Bug 151207 - [SAMPLE] Areas where multithreading would be needed to improve slow performance of common tasks in huge (million rows) spreadsheets
Summary: [SAMPLE] Areas where multithreading would be needed to improve slow performan...
Status: UNCONFIRMED
Alias: None
Product: LibreOffice
Classification: Unclassified
Component: Calc (show other bugs)
Version:
(earliest affected)
unspecified
Hardware: All All
: medium enhancement
Assignee: Not Assigned
URL:
Whiteboard:
Keywords: perf
Depends on:
Blocks: Calc-Threaded Performance Multithreading
  Show dependency treegraph
 
Reported: 2022-09-27 21:45 UTC by Jeff Fortin Tam
Modified: 2023-06-15 14:11 UTC (History)
2 users (show)

See Also:
Crash report or crash signature:


Attachments

Note You need to log in before you can comment on or make changes to this bug.
Description Jeff Fortin Tam 2022-09-27 21:45:35 UTC
I've seen a handful of bug reports about the need for multithreading, but they typically always end up closed because they are considered "not actionable" / too vague, so it is my hope that by providing a "torture test" sample file here, and my measurements of the slowness of various common tasks, you will be able to have a reference points of various things that would highly benefit from being multithreaded, as they apparently are not right now. I'm filing this as a single bug report because it would feel a bit ridiculous & overwhelming to open two dozen reports for each and every point where the issue is manifest, and I hope this summary here will prove sufficient.
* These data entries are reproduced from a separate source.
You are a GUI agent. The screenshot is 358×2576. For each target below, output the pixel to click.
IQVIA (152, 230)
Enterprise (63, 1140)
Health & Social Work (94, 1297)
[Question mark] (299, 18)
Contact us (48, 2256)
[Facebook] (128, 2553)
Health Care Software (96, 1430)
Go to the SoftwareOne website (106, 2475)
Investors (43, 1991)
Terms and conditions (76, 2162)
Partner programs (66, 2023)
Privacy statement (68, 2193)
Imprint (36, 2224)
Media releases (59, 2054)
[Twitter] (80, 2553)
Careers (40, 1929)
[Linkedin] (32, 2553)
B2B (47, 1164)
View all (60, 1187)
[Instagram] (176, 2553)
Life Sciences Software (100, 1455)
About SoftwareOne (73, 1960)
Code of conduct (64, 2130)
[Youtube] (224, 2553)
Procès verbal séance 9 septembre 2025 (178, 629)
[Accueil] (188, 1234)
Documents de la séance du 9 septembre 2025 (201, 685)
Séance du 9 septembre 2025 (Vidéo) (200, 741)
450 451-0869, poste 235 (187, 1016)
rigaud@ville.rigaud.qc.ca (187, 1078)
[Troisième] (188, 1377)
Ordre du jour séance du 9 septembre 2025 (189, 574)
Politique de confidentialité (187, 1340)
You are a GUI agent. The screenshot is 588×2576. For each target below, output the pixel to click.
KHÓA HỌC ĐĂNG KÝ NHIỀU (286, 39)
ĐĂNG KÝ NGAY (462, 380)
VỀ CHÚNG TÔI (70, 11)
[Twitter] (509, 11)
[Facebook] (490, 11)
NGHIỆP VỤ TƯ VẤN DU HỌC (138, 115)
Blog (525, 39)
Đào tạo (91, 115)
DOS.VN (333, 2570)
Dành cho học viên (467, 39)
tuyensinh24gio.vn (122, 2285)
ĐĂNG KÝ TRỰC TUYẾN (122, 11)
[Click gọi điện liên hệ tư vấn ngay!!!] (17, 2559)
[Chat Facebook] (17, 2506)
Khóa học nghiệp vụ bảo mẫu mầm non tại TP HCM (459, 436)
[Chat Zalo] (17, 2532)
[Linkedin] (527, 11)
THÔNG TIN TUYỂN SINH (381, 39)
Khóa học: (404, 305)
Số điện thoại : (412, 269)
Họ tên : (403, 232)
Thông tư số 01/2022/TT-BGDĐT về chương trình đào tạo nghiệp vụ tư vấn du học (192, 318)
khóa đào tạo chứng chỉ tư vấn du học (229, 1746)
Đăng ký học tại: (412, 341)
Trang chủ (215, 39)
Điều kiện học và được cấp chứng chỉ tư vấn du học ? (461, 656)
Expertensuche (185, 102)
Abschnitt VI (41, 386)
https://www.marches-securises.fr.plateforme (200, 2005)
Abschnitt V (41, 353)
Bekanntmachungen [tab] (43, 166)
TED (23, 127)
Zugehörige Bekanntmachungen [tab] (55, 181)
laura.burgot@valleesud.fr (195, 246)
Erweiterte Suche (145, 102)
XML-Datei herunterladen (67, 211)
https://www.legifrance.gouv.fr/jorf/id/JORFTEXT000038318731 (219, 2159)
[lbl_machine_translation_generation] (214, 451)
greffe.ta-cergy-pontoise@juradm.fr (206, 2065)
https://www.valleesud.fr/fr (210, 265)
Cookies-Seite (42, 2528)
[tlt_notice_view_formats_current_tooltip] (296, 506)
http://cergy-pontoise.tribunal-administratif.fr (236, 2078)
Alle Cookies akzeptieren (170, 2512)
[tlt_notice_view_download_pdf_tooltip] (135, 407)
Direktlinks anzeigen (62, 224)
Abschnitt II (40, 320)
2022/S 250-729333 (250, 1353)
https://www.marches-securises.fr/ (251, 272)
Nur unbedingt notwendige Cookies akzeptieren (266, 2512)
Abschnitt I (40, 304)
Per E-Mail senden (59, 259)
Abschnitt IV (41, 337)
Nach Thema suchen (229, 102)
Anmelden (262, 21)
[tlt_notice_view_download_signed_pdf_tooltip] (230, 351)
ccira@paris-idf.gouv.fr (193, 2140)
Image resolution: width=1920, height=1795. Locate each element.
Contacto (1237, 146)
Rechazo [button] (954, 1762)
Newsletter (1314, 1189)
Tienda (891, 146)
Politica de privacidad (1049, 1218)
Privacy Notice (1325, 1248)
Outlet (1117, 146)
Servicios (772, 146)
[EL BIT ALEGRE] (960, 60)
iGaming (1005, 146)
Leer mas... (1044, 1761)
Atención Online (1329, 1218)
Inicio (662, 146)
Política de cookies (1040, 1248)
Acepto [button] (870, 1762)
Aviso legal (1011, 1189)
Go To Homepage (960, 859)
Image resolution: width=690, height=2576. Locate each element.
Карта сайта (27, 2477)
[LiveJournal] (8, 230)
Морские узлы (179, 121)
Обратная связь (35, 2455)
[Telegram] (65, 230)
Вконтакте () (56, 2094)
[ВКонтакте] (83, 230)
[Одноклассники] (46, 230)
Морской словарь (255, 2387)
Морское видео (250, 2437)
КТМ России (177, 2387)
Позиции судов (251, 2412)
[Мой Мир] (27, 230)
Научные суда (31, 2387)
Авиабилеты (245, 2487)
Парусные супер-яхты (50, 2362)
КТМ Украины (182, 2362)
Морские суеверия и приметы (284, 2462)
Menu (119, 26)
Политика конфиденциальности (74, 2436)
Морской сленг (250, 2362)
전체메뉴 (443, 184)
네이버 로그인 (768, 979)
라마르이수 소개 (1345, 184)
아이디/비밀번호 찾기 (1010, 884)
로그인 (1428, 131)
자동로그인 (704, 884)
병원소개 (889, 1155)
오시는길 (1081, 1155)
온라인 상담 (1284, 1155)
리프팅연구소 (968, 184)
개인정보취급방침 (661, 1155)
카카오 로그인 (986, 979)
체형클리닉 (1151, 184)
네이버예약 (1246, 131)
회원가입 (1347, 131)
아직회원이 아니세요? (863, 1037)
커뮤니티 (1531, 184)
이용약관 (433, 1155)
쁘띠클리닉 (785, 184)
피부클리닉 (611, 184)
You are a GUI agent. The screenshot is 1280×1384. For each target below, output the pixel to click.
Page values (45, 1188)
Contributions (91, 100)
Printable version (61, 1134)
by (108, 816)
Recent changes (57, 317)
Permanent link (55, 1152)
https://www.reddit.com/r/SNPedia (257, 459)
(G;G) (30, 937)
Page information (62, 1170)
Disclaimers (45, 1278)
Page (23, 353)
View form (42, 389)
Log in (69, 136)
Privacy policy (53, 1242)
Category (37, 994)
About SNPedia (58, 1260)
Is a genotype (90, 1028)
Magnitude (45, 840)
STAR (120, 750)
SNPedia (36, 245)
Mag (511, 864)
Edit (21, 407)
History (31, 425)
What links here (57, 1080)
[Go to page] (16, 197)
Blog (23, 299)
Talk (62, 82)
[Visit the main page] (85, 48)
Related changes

To reproduce the issues on your end, download this "torture test" sample file of mine, as it will be a very useful benchmark to discover areas where LibreOffice would benefit most from multithreading in commonly used tasks: 
https://fortintam.com/public/libreoffice-augustin-benchmark--million-rows-spreadsheet.ods

Here are some "obvious" areas where I've identified slow, single-core work happening (tested with my 8-cores Intel Xeon W3520 CPU):

* Opening the file takes 3 minutes and 35 seconds, using a single core from my CPU. If it used all cores, we could presume it would take only about 27 seconds. Possibly related: bug #128396 but that one was closed as being a duplicate of bug #65046 which was in turn closed as being fixed, but it's not fixed for big spreadsheets like what I'm seeing today.
* After selecting columns A to M and choosing "Data > Standard Filter", after choosing column D ("Page Title") in the "Field name" combobox, you need to wait 7 seconds before the UI unlocks and you can click the "Condition" combobox (to set the "Contains" condition, for example). Filtering (if you type "example" in the "Value" field and press OK) in itself is very fast, however. Just that the column selection GUI causes something slow to happen to populate the Condition combobox.
* Selecting columns A to M and doing a standard sort operation on column E ("referring domains") takes 15 seconds and uses only one CPU core. If it used my 8 cores, it would probably take less than 2 seconds.
* Search & replace (across the whole sheet, or "Current selection only" after selecting columns A to M), to replace "Example" by "Banana": it takes 1 minute and 8 seconds on my machine because it currently only uses 1 of the cores. If it used the 8 cores, it could accomplish this in roughly 8.5 seconds.
* Saving the file (as a new file) takes 47 seconds and seems very CPU-bound (rather than I/O bound?) as I once again see only one of the CPU cores used at 100%; we can presume that making this multi-threaded would allow saving this big file in 6 to 12 seconds (I'm being conservative on my estimate here).
* Filtering with auto filters is also a very slow process here, as the GUI for controlling it is interactive and thus much slower to react than the "fire once" Standard Filtering GUI. Particularly, if you try to type a string in the filtering entry, it will immediately try to search and filter through all the possible valid values, which is extremely expensive. I suspect it is trying to do that immediately upon typing each and every character, which is a bad thing to do from a performance standpoint, you will get massive performance gains by using a timeout-based search trigger like I am suggesting in bug #151206
* When selecting columns A to M and clicking the "Pivot Table" button, after selecting "Current sheet" (or something like that, it takes 40 seconds for the main "Pivot Table Layout" dialog/wizard to appear, again single-threaded, could benefit significantly from some optimizations there. Afterwards however, generating the pivot table from the dragged values is very fast (roughly 5 seconds), so congrats on that!
* Creating a bar chart out of columns A and E (with A as a label column), after the wizard's questions and dragging into the sheet to attempt to insert/draw the chart, the app once again uses only a single core and takes approximately 3.5 minutes to show the chart; possibly, if it was multithreaded, it could take as little as 30 seconds on my computer.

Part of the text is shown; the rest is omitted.